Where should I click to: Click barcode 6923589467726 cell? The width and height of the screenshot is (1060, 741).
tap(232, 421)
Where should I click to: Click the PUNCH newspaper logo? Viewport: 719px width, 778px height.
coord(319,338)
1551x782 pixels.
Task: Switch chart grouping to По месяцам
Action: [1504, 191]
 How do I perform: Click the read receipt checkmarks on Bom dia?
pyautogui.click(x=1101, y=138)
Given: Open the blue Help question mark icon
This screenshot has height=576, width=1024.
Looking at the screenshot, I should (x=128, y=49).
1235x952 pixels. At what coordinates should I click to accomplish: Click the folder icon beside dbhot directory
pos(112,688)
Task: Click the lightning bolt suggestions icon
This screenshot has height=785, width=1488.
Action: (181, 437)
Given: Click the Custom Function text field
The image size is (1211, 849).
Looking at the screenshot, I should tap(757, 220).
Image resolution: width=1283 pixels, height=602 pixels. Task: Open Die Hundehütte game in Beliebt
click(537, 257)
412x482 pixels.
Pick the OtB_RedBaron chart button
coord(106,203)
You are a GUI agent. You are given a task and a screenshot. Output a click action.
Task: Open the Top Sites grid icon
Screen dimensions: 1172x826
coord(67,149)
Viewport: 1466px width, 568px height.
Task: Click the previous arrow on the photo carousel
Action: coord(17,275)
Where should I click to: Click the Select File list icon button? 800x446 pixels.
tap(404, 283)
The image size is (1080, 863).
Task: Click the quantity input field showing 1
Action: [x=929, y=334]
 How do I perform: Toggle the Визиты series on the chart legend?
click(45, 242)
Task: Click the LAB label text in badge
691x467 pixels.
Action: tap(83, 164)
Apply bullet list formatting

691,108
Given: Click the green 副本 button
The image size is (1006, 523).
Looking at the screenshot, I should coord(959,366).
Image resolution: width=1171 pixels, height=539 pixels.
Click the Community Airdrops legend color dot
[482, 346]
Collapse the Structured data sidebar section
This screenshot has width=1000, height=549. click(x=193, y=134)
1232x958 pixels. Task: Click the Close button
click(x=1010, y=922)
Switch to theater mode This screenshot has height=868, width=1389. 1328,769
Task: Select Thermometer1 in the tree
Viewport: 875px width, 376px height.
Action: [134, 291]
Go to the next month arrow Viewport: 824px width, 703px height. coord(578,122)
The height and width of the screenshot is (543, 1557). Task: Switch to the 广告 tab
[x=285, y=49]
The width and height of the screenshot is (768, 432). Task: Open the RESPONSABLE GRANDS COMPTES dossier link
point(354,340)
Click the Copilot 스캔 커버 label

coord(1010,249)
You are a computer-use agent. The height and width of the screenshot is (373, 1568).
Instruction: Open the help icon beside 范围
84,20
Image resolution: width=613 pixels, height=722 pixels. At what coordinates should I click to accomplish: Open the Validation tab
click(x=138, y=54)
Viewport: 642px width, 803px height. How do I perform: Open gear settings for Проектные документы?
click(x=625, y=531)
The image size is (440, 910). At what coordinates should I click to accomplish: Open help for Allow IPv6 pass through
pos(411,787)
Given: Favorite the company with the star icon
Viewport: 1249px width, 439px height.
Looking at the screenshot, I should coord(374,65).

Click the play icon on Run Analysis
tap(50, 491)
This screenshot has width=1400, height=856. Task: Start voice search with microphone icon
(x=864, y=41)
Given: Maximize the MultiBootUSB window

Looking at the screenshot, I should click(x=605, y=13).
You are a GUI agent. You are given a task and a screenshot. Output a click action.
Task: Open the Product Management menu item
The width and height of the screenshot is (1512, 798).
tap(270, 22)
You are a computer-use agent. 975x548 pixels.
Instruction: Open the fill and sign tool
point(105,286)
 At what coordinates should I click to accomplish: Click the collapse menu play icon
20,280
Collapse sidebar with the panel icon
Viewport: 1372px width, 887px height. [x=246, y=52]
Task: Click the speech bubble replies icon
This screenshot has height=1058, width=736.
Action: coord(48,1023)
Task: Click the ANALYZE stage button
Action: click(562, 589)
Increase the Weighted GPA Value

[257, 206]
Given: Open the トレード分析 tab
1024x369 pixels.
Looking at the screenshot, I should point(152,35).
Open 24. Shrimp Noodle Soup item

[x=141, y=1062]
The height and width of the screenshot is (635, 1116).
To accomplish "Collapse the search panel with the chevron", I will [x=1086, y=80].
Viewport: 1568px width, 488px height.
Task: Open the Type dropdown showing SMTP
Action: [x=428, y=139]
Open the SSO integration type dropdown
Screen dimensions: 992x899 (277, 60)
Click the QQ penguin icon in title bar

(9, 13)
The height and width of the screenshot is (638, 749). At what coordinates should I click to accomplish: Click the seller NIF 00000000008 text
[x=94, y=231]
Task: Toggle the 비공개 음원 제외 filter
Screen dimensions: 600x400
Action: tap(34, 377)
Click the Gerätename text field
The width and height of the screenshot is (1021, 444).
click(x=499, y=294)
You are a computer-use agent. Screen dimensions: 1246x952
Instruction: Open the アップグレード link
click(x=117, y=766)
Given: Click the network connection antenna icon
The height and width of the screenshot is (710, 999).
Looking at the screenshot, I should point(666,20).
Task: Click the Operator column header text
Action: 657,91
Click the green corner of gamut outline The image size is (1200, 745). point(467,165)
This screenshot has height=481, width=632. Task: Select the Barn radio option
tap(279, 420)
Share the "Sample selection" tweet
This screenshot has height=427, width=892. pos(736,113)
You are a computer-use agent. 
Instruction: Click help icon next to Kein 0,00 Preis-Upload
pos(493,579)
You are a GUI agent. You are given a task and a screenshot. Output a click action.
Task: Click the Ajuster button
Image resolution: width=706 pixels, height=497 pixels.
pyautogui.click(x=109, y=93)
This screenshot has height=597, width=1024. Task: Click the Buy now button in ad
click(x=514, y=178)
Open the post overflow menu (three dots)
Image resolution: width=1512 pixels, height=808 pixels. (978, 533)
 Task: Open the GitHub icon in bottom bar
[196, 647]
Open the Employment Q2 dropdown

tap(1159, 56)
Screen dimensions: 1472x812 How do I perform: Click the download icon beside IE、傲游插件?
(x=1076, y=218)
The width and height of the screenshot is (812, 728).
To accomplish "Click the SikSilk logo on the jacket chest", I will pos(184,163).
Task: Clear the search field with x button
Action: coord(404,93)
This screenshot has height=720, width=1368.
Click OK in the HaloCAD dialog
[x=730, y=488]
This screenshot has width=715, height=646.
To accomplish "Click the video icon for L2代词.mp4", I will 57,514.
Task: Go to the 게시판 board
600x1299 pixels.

===

• GOAL OF THE EXERCISE
Repeat exactly the lines of the listing above, from the one with "The height and width of the screenshot is (635, 1116)." down to the one with "Given: Click the network"; both of those lines belong in the range.

• ANSWER TO THE EXERCISE
The height and width of the screenshot is (635, 1116).
To accomplish "Collapse the search panel with the chevron", I will [x=1086, y=80].
Viewport: 1568px width, 488px height.
Task: Open the Type dropdown showing SMTP
Action: [x=428, y=139]
Open the SSO integration type dropdown
Screen dimensions: 992x899 (277, 60)
Click the QQ penguin icon in title bar

(9, 13)
The height and width of the screenshot is (638, 749). At what coordinates should I click to accomplish: Click the seller NIF 00000000008 text
[x=94, y=231]
Task: Toggle the 비공개 음원 제외 filter
Screen dimensions: 600x400
Action: tap(34, 377)
Click the Gerätename text field
The width and height of the screenshot is (1021, 444).
click(x=499, y=294)
You are a computer-use agent. Screen dimensions: 1246x952
Instruction: Open the アップグレード link
click(x=117, y=766)
Given: Click the network connection antenna icon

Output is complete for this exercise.